● DATASET EXCERPTS
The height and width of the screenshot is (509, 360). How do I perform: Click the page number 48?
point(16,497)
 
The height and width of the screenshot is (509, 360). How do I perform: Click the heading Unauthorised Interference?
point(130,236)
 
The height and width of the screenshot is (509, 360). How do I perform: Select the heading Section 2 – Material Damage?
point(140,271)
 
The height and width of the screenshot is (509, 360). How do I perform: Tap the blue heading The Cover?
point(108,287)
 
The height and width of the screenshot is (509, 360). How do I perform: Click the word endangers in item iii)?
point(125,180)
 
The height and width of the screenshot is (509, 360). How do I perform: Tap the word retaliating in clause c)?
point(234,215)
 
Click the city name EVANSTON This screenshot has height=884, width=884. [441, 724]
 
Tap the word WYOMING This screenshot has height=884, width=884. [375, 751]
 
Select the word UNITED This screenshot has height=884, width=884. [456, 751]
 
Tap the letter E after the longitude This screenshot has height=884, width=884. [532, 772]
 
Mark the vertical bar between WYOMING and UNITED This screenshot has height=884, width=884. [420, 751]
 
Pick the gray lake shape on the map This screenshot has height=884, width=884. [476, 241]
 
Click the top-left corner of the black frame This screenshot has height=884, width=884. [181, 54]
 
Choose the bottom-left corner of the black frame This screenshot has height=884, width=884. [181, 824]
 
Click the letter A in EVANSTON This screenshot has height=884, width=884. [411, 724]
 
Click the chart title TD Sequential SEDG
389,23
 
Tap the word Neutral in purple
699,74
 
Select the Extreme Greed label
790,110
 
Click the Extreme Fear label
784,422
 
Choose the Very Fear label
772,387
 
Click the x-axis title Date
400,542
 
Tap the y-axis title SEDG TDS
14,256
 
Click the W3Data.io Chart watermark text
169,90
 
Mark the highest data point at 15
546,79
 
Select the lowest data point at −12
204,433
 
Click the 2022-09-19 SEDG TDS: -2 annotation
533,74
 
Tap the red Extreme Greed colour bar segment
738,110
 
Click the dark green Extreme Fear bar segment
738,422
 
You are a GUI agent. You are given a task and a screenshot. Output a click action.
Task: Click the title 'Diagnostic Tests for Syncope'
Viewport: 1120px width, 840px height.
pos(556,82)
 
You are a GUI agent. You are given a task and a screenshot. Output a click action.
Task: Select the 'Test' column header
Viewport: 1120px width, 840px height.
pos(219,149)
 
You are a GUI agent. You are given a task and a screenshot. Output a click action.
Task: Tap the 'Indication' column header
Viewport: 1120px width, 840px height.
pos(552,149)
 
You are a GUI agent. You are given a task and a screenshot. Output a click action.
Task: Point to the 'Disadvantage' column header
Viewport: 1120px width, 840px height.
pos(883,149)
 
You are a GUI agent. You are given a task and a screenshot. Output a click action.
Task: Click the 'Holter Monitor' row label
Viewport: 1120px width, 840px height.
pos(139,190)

● INSTRUCTIONS TO FOLLOW
Rewrite everything from the start of the entries down to the line that contains "point(130,236)", replacing "How do I perform" with "How can I do" and keeping everything else the same.

● RESULT OF THIS EXERCISE
The height and width of the screenshot is (509, 360). How can I do: Click the page number 48?
point(16,497)
 
The height and width of the screenshot is (509, 360). How can I do: Click the heading Unauthorised Interference?
point(130,236)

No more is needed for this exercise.